- Born: 1981 (age 44–45) Barcelona, Spain
- Education: IESE Business School (Executive MBA)
- Occupation: Businessman
- Title: Vice chairman, Mango
- Term: 2012–present
- Criminal charge(s): Suspected homicide (under investigation; no conviction)
- Parent: Isak Andic (father)

= Jonathan Andic =

Spanish businessman and son of Mango founder Isak Andic

Jonathan Andic (born 1981) is a Spanish businessman and the eldest son of Isak Andic (1953–2024), the Istanbul-born founder of the Mango fashion group. He was director of the Mango Man menswear line from 2007, and vice chairman of Mango from 2012. Since early 2025, he has focused on asset and wealth management through the Andic family holding company, Punta Na Holding, S.A., of which he is chairman. He is acknowledged to have been one of three people who were heirs to Mango.

Following the death of his father during a hiking trip in December 2024, Andic became the central figure in a criminal investigation into alleged homicide. He was arrested by the Catalan regional police on 19 May 2026 and appeared before a court in Martorell, Barcelona. He has consistently denied any responsibility, maintaining that his father's death was accidental.

==Early life==
Jonathan Andic was born in 1981 in Barcelona to Isak Andic, who had emigrated from Istanbul to Catalonia with his family in the 1960s, and whose brother Nahman had co-founded Mango's first store on Passeig de Gràcia in 1984, and Catalan mother Neus Raig. He grew up within the Andic family's Sephardic Jewish community in Barcelona. His parents later divorced, though he maintained close ties with his sisters Judith and Sarah, with all three subsequently sharing corporate governance roles in the family holding companies.

==Education==
Jonathan Andic studied at several schools, including the Swiss boarding school Beau Soleil. Later he studied Audiovisual Communication in the United States before returning to Spain. He subsequently completed further academic training at the IESE Business School in Barcelona — part of the University of Navarra — where he specialised in Accounting and Finance for Directors and completed an Executive MBA (EMBA) in Management.

==Career at Mango==

Jonathan Andic joined Mango in 2005, initially working in collection design, team management, and the creative process. In 2007, he was appointed to lead the launch of Mango Man, the group's first menswear line, and oversaw its international rollout. By 2024 the division operated more than 600 points of sale across ninety international markets, representing approximately 12% of Mango's total turnover.

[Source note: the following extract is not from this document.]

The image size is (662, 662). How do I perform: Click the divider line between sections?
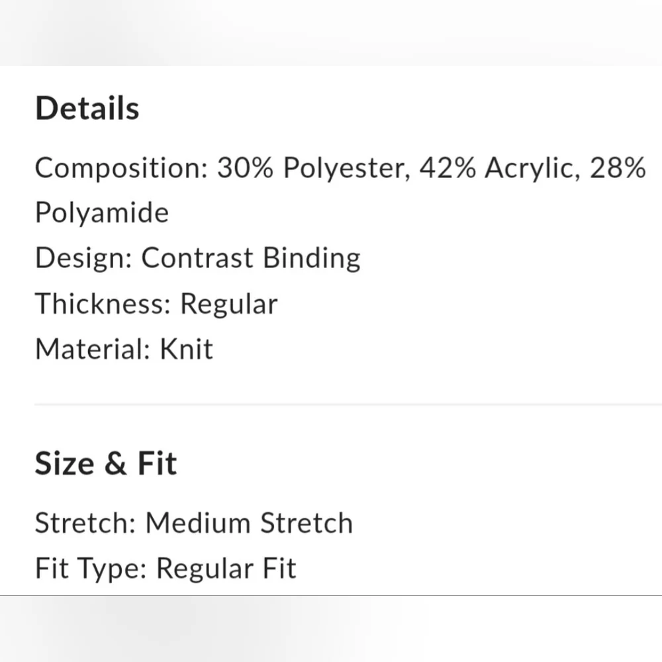(348, 404)

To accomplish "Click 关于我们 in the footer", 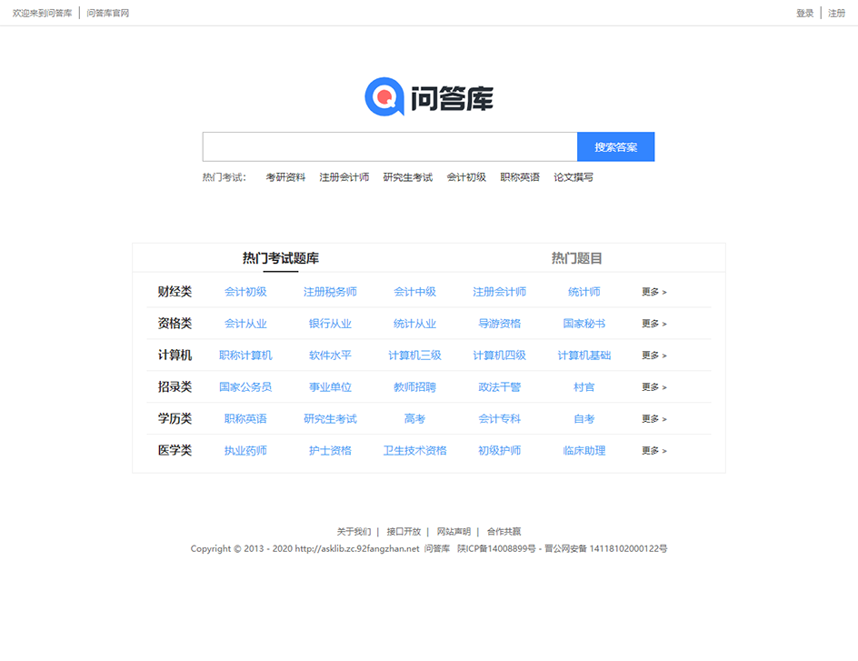I will [x=354, y=531].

From 2012, he also served as a member of Mango's Board of Directors, later becoming vice-chairman. In 2014 his father delegated broader operational responsibilities to him, though Isak Andic reportedly resumed tighter control in 2015 following a period of business difficulties at the group. Jonathan also held oversight of the Communication and Image department and the Interior Design and Construction Management function during his tenure.

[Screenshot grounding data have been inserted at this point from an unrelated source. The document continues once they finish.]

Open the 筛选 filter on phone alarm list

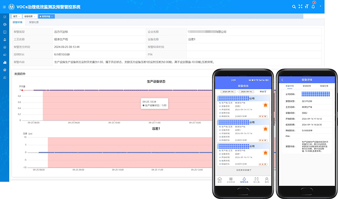coord(263,91)

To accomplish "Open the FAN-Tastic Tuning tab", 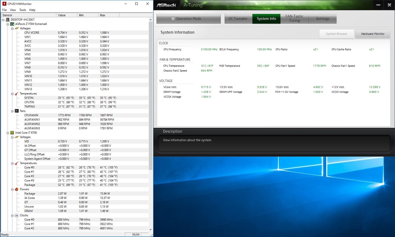I will pyautogui.click(x=294, y=18).
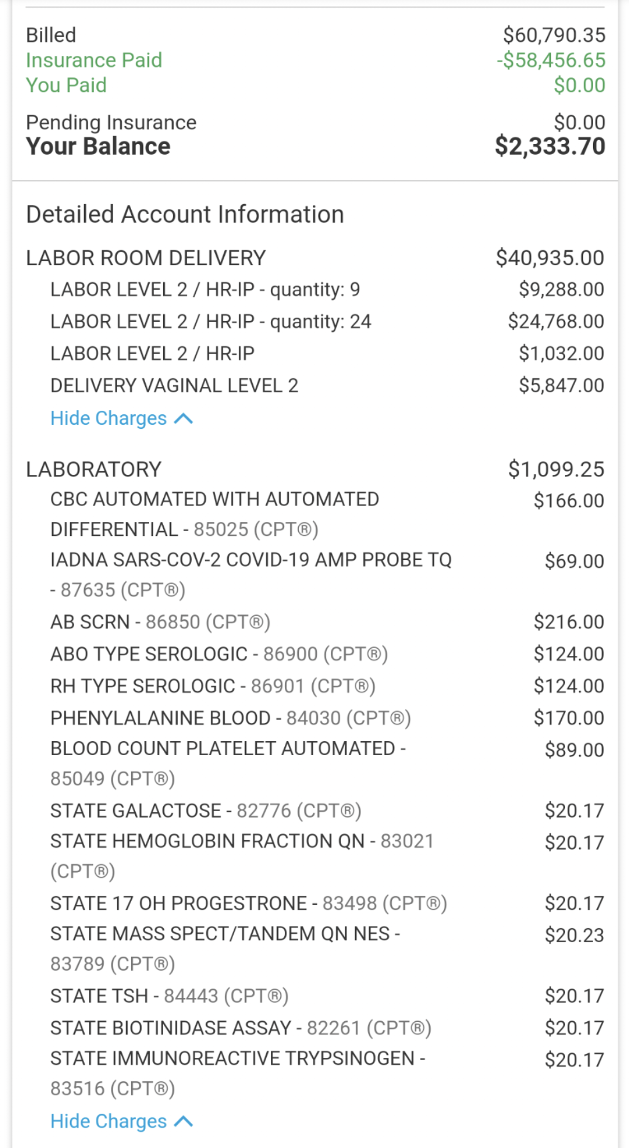
Task: Click chevron icon beside Laboratory Hide Charges
Action: (x=183, y=1121)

Following the death of Isak Andic in December 2024, Mango announced that Jonathan would step back from day-to-day management of Mango Man — handing leadership of the line to Josep Estol — to focus exclusively on corporate governance and wealth management through the family's holding companies, principally Punta Na Holding, S.A., of which he became chairman. Mango stated that the decision had been taken within the family before Isak Andic's death.

==Death of Isak Andic and criminal investigation==

===Initial investigation (2024–2025)===

On 14 December 2024, Isak Andic, aged 71, died after falling more than 100 metres from a cliff on the trail linking the Salnitre caves in Collbató with the Montserrat monastery, a popular hiking route near Barcelona. Jonathan Andic was the sole companion present at the time. In January 2025, a judge closed the case, citing no evidence of criminal wrongdoing. Investigators had initially concluded that Isak Andic may have slipped accidentally.

===Reopening of the case (2025)===

In October 2025, the Mossos d'Esquadra, together with prosecutors and the court, reopened the investigation after citing inconsistencies in Jonathan Andic's account of events and other unspecified evidence. Spanish newspaper El País reported that Jonathan had become the primary suspect in a possible homicide investigation. Police examined his mobile telephone as well as those of his sisters Judith and Sarah Andic.

Spanish media reported that the two men were said to have had a tense relationship, and that a serious argument had taken place between them shortly before the incident. Reports also noted financial disputes over the founder's will involving his widow and children. The investigation remained under judicial secrecy throughout this period, as confirmed by the Tribunal Superior de Justícia de Catalunya.

===Arrest (2026)===

On 19 May 2026, the Mossos d'Esquadra arrested Jonathan Andic on suspicion of homicide and conveyed him to appear before a court in Martorell, Barcelona, to give a statement as a person under formal investigation (investigado). The arrest was confirmed by Catalan regional police and first reported by the newspaper La Vanguardia. Andic was released after posting a bail of €1 million.

Mango issued a statement saying it "will continue to cooperate, as it has done until now, with the competent authorities," and expressed trust that "this process will be concluded as soon as possible and that it will prove Jonathan Andic's innocence."